Character.ai transmits user email addresses to both Sentry error monitoring and Statsig experimentation platforms. The Statsig integration also includes IP addresses and browser information alongside experiment data.

Several platforms share hashed email addresses with advertising networks. The Federal Trade Commission has noted that hashed emails function as persistent cross-site identifiers because the same email produces identical hashes across different platforms, enabling companies to track users across websites.

Private modes offer significant protection

The study found that private or temporary chat modes substantially reduce third-party data sharing. In private mode sessions, only 13 chatbot-to-third-party connections were observed, involving just 3 external companies: Datadog, Mapbox, and Google.

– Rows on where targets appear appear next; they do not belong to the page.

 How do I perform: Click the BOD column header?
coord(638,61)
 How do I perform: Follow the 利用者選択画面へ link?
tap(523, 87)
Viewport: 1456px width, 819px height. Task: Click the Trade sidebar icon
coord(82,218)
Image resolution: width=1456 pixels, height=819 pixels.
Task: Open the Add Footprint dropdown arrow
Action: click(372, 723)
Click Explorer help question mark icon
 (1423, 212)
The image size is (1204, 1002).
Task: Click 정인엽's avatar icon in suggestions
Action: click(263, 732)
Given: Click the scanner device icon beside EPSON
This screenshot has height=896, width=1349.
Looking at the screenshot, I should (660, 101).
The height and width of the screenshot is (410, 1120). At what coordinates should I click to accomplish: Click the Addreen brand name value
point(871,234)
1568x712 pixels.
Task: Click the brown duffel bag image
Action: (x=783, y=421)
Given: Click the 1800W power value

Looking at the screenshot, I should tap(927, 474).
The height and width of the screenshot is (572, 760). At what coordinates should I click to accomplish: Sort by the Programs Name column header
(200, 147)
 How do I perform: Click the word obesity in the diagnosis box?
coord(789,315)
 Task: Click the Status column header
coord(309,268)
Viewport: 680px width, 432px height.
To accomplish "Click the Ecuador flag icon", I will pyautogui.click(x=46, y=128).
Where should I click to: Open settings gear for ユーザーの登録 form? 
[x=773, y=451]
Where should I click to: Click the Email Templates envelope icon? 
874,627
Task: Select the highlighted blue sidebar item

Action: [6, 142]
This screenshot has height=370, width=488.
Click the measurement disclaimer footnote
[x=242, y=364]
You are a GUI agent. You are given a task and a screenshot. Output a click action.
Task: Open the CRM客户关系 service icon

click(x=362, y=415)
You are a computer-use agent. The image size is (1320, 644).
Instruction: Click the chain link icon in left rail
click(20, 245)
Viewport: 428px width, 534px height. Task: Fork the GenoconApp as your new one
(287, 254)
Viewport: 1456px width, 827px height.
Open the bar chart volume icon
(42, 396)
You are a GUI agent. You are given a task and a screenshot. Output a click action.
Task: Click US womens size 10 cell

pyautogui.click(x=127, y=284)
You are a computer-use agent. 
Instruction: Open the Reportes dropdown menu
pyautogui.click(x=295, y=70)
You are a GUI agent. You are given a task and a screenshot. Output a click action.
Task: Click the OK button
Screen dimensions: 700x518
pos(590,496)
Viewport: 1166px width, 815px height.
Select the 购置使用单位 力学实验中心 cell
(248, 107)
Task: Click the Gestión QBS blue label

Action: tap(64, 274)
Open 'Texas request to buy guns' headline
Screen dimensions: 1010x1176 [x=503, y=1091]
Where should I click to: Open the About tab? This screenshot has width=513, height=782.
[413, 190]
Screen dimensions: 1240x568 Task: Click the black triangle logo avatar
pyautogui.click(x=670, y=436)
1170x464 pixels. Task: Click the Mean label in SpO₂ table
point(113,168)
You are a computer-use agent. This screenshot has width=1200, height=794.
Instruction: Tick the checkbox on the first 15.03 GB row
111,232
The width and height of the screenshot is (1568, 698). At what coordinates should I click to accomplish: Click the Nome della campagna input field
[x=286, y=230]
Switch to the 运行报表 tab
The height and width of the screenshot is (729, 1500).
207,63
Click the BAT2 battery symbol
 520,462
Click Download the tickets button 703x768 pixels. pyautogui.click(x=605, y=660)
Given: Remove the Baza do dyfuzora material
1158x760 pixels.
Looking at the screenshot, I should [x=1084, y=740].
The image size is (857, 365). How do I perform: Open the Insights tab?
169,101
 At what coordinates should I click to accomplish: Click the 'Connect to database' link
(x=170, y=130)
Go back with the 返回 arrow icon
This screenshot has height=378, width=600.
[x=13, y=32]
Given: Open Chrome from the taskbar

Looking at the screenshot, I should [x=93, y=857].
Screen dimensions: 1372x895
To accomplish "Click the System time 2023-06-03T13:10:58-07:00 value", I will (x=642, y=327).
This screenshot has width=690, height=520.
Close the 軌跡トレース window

Most importantly, no identity or conversation content was transmitted to any third party during private chat sessions. This suggests that private modes provide meaningful privacy protection, even though their disclosure language typically focuses on chat retention and AI training rather than tracking prevention.

What this means for users and businesses

These findings have immediate implications as AI chatbots become more central to how people search for information and seek assistance. Unlike traditional search engines, users often share deeply personal information with AI assistants – health concerns, relationship problems, financial situations, and other sensitive topics.

For businesses evaluating AI tools, the study provides concrete data about which platforms embed which third-party services. This information is crucial for compliance with privacy regulations like GDPR and CCPA, which require transparency about data recipients.

The research also connects to the expanding ChatGPT advertising platform, which launched self-serve ads to all US businesses in May 2026. As AI chatbots become advertising platforms, the distinction between conversation partners and marketing channels continues to blur.

Users concerned about privacy should consider using private or temporary chat modes when available, as the study demonstrates these modes significantly reduce data sharing with third parties. The research also highlights the importance of reading privacy policies carefully – several platforms were found sharing data with companies not mentioned in their privacy disclosures.